**Exercise instructions**.
Transcribe all the entries word for word, but omit the images.

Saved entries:
* * * * * * *

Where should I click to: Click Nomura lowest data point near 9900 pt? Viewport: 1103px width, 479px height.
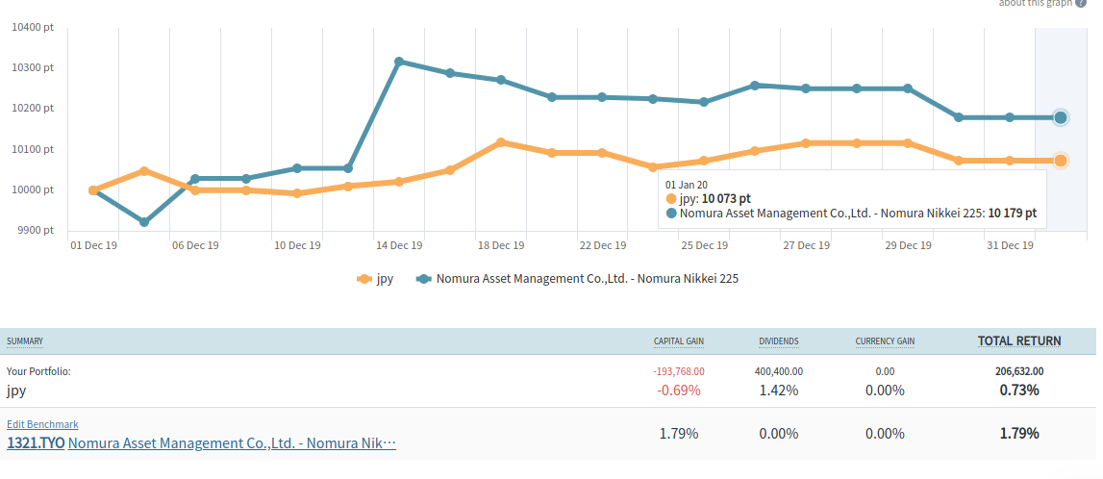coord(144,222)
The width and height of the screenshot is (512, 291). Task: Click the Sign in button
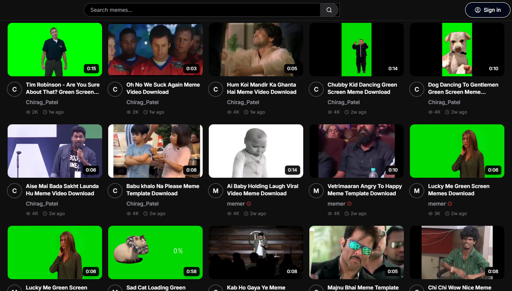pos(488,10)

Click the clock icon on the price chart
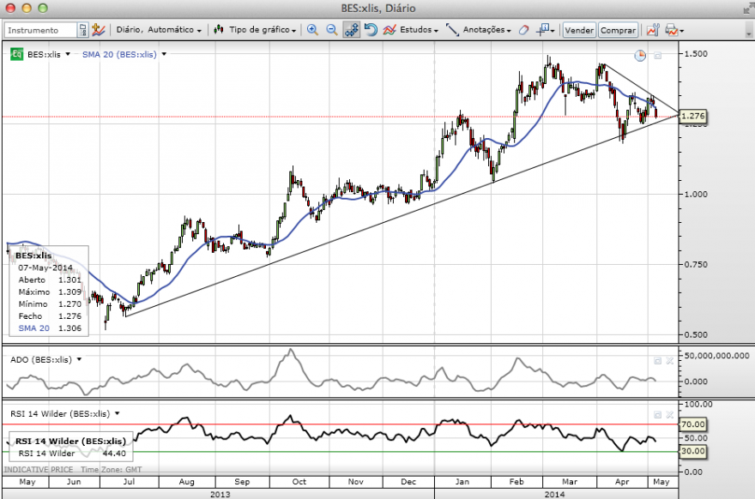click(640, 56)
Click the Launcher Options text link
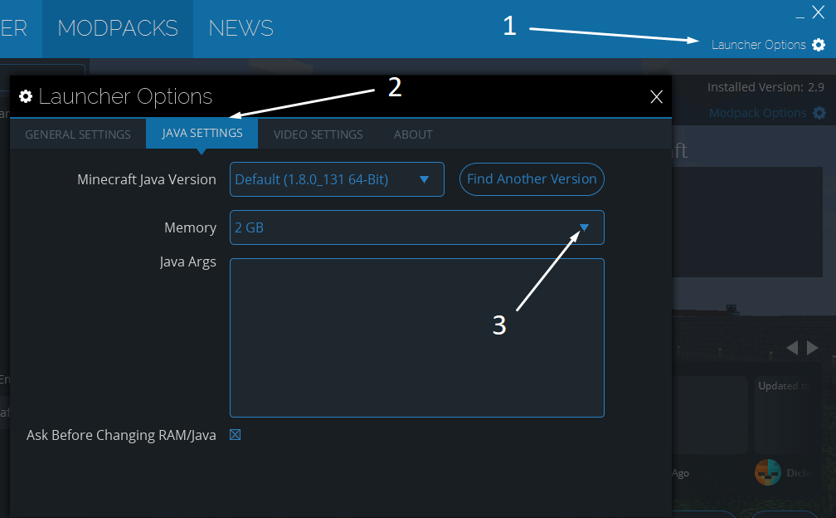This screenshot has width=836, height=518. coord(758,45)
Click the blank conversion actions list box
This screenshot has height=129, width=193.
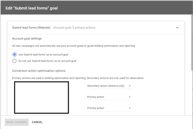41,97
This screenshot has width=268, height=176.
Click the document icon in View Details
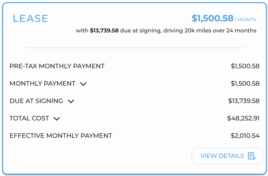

* * * * * * *

**Response to this exercise**.
Where should I click to: Click Nomura lowest data point near 9900 pt? Viewport: 1103px width, 479px height.
coord(144,222)
The width and height of the screenshot is (512, 291). Task: Click the Sign in button
pos(488,10)

Click the clock icon on the price chart
click(640, 56)
Click the Launcher Options text link
This screenshot has width=836, height=518. coord(758,45)
Click the blank conversion actions list box
This screenshot has height=129, width=193.
41,97
This screenshot has width=268, height=176.
Click the document icon in View Details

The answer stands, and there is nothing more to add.